[[ AVAILABLE DATA, beginning ]]
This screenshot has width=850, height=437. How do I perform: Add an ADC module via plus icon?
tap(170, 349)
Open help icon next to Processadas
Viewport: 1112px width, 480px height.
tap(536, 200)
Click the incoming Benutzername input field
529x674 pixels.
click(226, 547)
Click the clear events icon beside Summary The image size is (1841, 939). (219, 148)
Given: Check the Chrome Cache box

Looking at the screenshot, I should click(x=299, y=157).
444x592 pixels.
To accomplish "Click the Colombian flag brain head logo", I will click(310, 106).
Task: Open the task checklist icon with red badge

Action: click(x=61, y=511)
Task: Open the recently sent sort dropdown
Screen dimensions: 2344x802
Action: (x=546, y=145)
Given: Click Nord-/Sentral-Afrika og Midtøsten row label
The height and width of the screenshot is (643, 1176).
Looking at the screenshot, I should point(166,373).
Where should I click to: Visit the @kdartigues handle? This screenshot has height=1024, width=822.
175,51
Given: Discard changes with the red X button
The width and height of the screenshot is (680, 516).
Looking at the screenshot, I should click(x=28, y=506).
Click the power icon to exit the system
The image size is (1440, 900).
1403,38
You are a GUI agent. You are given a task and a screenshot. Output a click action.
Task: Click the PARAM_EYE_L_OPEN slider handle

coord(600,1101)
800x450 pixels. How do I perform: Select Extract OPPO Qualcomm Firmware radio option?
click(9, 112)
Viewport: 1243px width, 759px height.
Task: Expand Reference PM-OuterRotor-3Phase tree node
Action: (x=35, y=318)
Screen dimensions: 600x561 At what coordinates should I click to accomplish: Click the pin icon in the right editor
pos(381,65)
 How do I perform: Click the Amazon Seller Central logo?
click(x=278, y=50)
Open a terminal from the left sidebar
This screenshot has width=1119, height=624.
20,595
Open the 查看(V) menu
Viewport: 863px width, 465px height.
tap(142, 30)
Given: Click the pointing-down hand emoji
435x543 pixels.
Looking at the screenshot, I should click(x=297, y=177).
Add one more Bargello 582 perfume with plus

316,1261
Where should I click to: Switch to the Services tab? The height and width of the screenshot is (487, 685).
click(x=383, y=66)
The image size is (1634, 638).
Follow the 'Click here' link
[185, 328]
[[ AVAILABLE DATA, end ]]
TASK INSTRUCTIONS
Repeat all of the material, exactly as it reads.

COMPLETED TASK
This screenshot has width=850, height=437. How do I perform: Add an ADC module via plus icon?
tap(170, 349)
Open help icon next to Processadas
Viewport: 1112px width, 480px height.
tap(536, 200)
Click the incoming Benutzername input field
529x674 pixels.
click(226, 547)
Click the clear events icon beside Summary The image size is (1841, 939). (219, 148)
Given: Check the Chrome Cache box

Looking at the screenshot, I should click(x=299, y=157).
444x592 pixels.
To accomplish "Click the Colombian flag brain head logo", I will click(310, 106).
Task: Open the task checklist icon with red badge

Action: click(x=61, y=511)
Task: Open the recently sent sort dropdown
Screen dimensions: 2344x802
Action: (x=546, y=145)
Given: Click Nord-/Sentral-Afrika og Midtøsten row label
The height and width of the screenshot is (643, 1176).
Looking at the screenshot, I should point(166,373).
Where should I click to: Visit the @kdartigues handle? This screenshot has height=1024, width=822.
175,51
Given: Discard changes with the red X button
The width and height of the screenshot is (680, 516).
Looking at the screenshot, I should click(x=28, y=506).
Click the power icon to exit the system
The image size is (1440, 900).
1403,38
You are a GUI agent. You are given a task and a screenshot. Output a click action.
Task: Click the PARAM_EYE_L_OPEN slider handle

coord(600,1101)
800x450 pixels. How do I perform: Select Extract OPPO Qualcomm Firmware radio option?
click(9, 112)
Viewport: 1243px width, 759px height.
Task: Expand Reference PM-OuterRotor-3Phase tree node
Action: (x=35, y=318)
Screen dimensions: 600x561 At what coordinates should I click to accomplish: Click the pin icon in the right editor
pos(381,65)
 How do I perform: Click the Amazon Seller Central logo?
click(x=278, y=50)
Open a terminal from the left sidebar
This screenshot has width=1119, height=624.
20,595
Open the 查看(V) menu
Viewport: 863px width, 465px height.
tap(142, 30)
Given: Click the pointing-down hand emoji
435x543 pixels.
Looking at the screenshot, I should click(x=297, y=177).
Add one more Bargello 582 perfume with plus

316,1261
Where should I click to: Switch to the Services tab? The height and width of the screenshot is (487, 685).
click(x=383, y=66)
The image size is (1634, 638).
Follow the 'Click here' link
[185, 328]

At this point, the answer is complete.